La red resultante sería “neutral, multicliente y multimercancía” que usarían transportistas y operadores en función de sus necesidades y en la que podrían acceder a servicios de logística directa, almacenaje, logística inversa y servicio de reparto. El consorcio estima que la aplicación de este modelo de microhubs urbanos podría reducir el 30% los vehículos necesarios y hasta el 50% el impacto ambiental de la distribución urbana de mercancías. 

ADAPTAR LA CIUDAD A LA LOGÍSTICA: LA NORMATIVA URBANÍSTICA
Uno de los problemas que se plantea con este proyecto es la ubicación de estos centros logísticos urbanos. Se han establecido 30 zonas censales de Madrid en las que tendría “más sentido” ubicar estos microhubs, según ha manifestado Ramón García. Ahora bien, la instalación de estos espacios se topa de frente con la normativa urbanística, que en el caso de Madrid cambia incluso por barrios o zonas. “Estamos trabajando con tres inmobiliarias y con el ayuntamiento para ver dónde encajarían estos hubs, porque se trata de buscar los espacios adecuados” en las áreas seleccionadas por el estudio, ha recordado el director general de Citet. “Si existe el espacio, se establecerá, pero si no, se adaptará y, si tampoco es posible, habrá que construirlo desde cero”, ha añadido.

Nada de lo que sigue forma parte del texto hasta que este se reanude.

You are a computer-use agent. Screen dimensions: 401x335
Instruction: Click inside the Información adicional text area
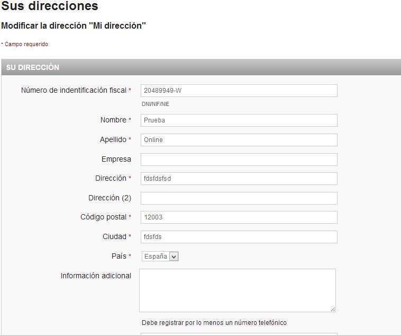(237, 290)
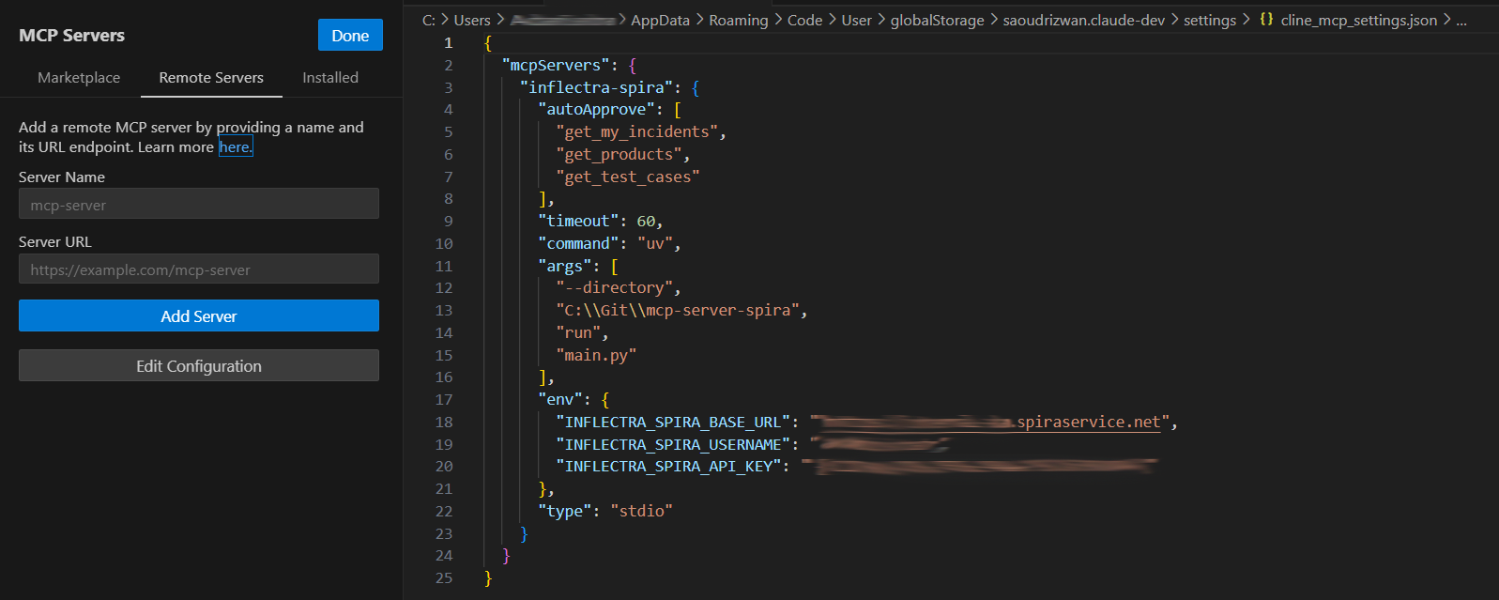The height and width of the screenshot is (600, 1499).
Task: Click the Add Server button
Action: (x=199, y=316)
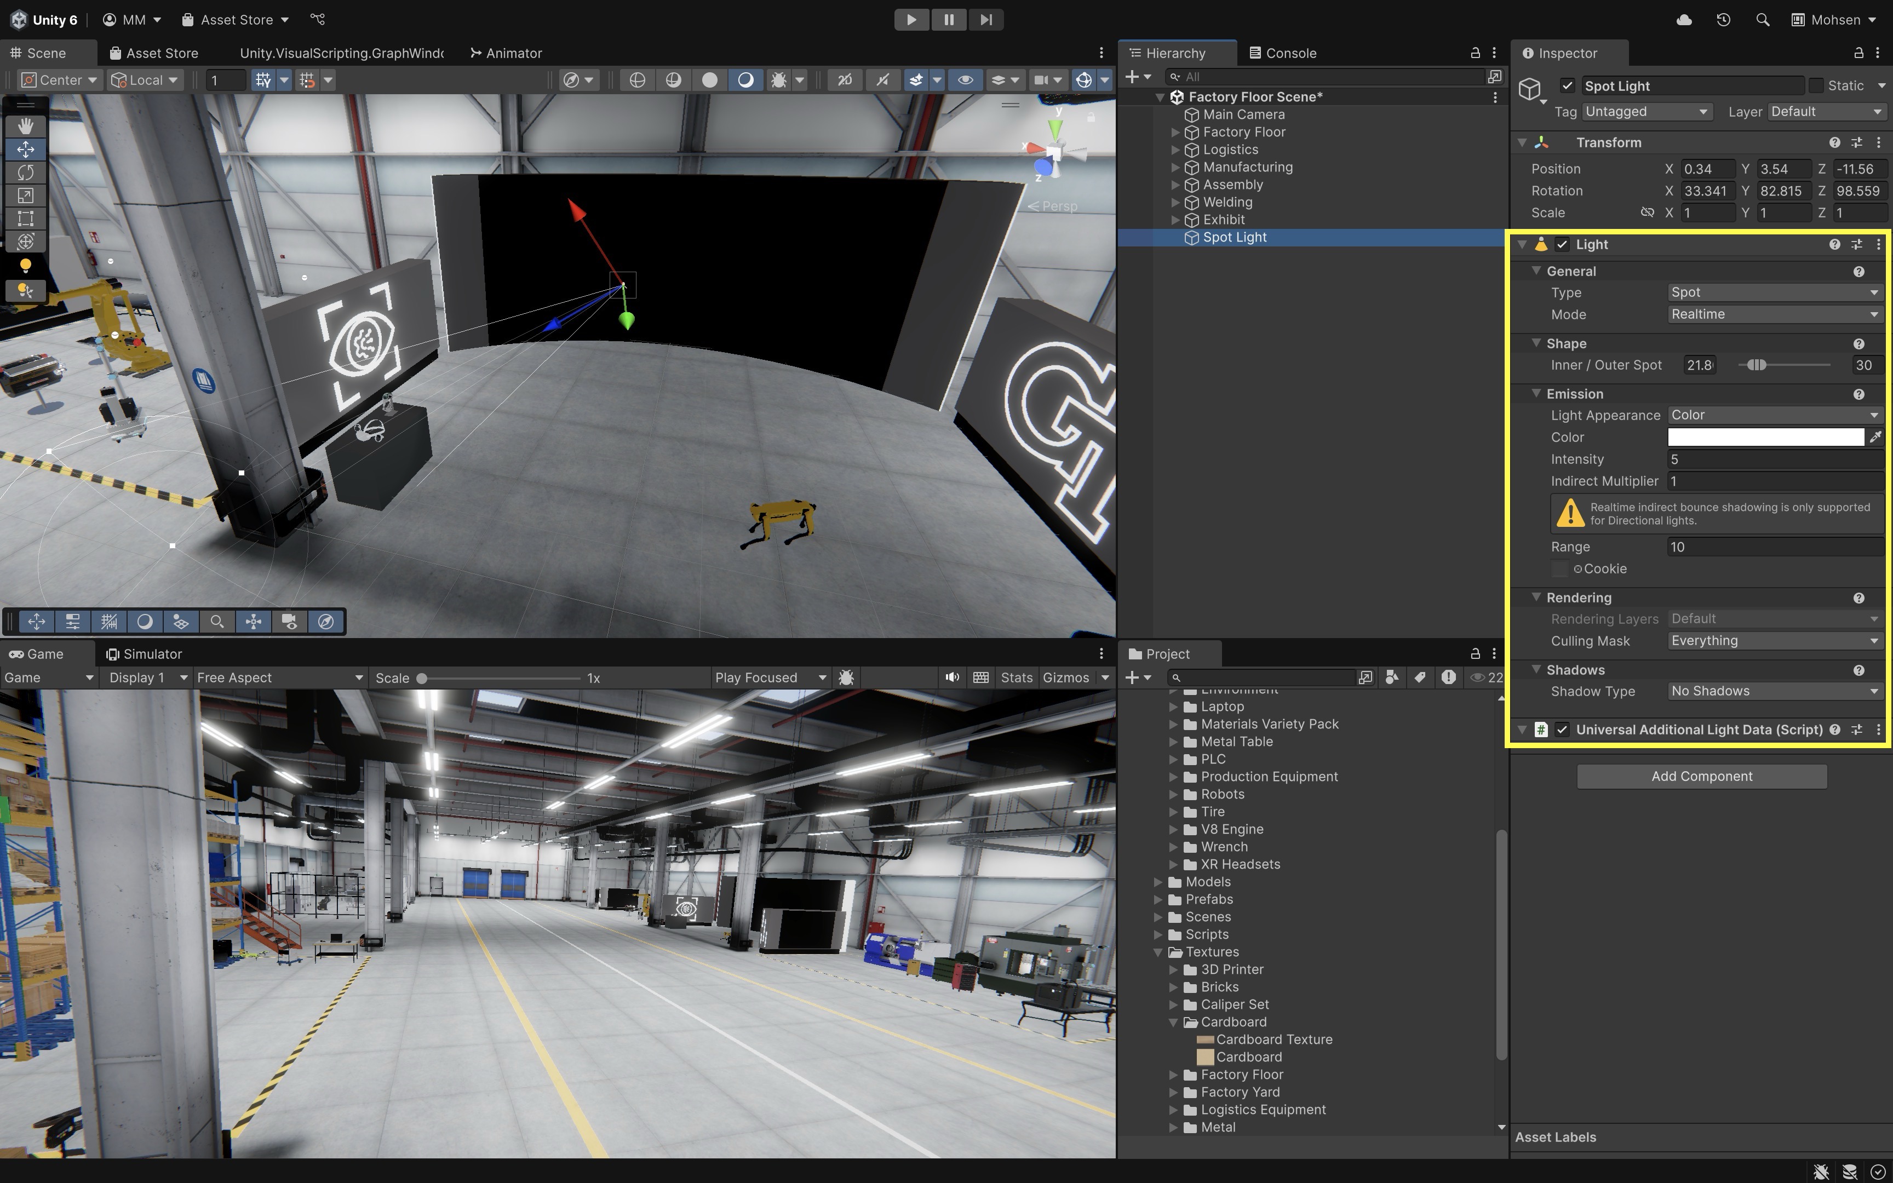The height and width of the screenshot is (1183, 1893).
Task: Select the Scale tool in scene toolbar
Action: coord(25,196)
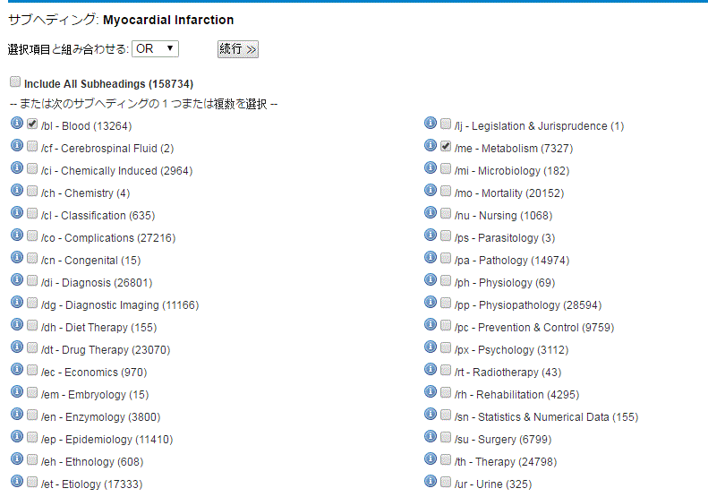708x497 pixels.
Task: Open info icon for Urine subheading
Action: (x=431, y=481)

COLABORACIÓN PÚBLICO-PRIVADA PARA LLEVARLO A CABO
Este proyecto busca de la colaboración público-privada, en la que el Ayuntamiento de Madrid sería clave a la hora de aprobarlo, estableciendo el modelo o encaje del mismo y favoreciendo su desarrollo dejándolo en manos privadas. Cada hub o varios de ellos serían propiedad de una entidad distinta, que funcionarían como franquicias. “Estas entidades lo gestionarían, pero tendría que haber un operador neutral y tendría que haber una tipología por mercancía para que los microhubs no compitan entre ellos”, advierte Ramón García, porque en este tipo de actividades los márgenes son de céntimos. 

El Ayuntamiento de Madrid será quien elija cómo se gestionarán estos microhubs

La gestión del mismo será decidido, en última instancia, por el consistorio madrileño una vez el proyecto inicial esté terminado. Los promotores de estos estudios y de la propuesta de la red de microplataformas esperan que, para finales de julio o principios de agosto de este año, se cuente con los fondos necesarios para comenzar el piloto de la primera instalación, los cuáles procederían del propio ayuntamiento a través de la Red Española de Municipios, así como del ministerio de Industria, Comercio y Turismo, que esperan que se incrementen en las próximas convocatorias. Desde Citet apuntan que este enjambre de microhubs comenzaría a operar, en el mejor de los casos, en 2023. Se han establecido diversos escenarios de rentabilidad y, en el pesimista y el medio, se contemplan pérdidas durante los primeros años de funcionamiento, pero a largo plazo el modelo alcanzaría la rentabilidad. “Hay muchos escenarios y en algunos puede no ser rentable a corto-medio plazo, incluso dar pérdidas, por lo que el impulso público tiene que ser fuerte. Puede que haya que unirlo con otras actividades económicas”, apunta Ramón García.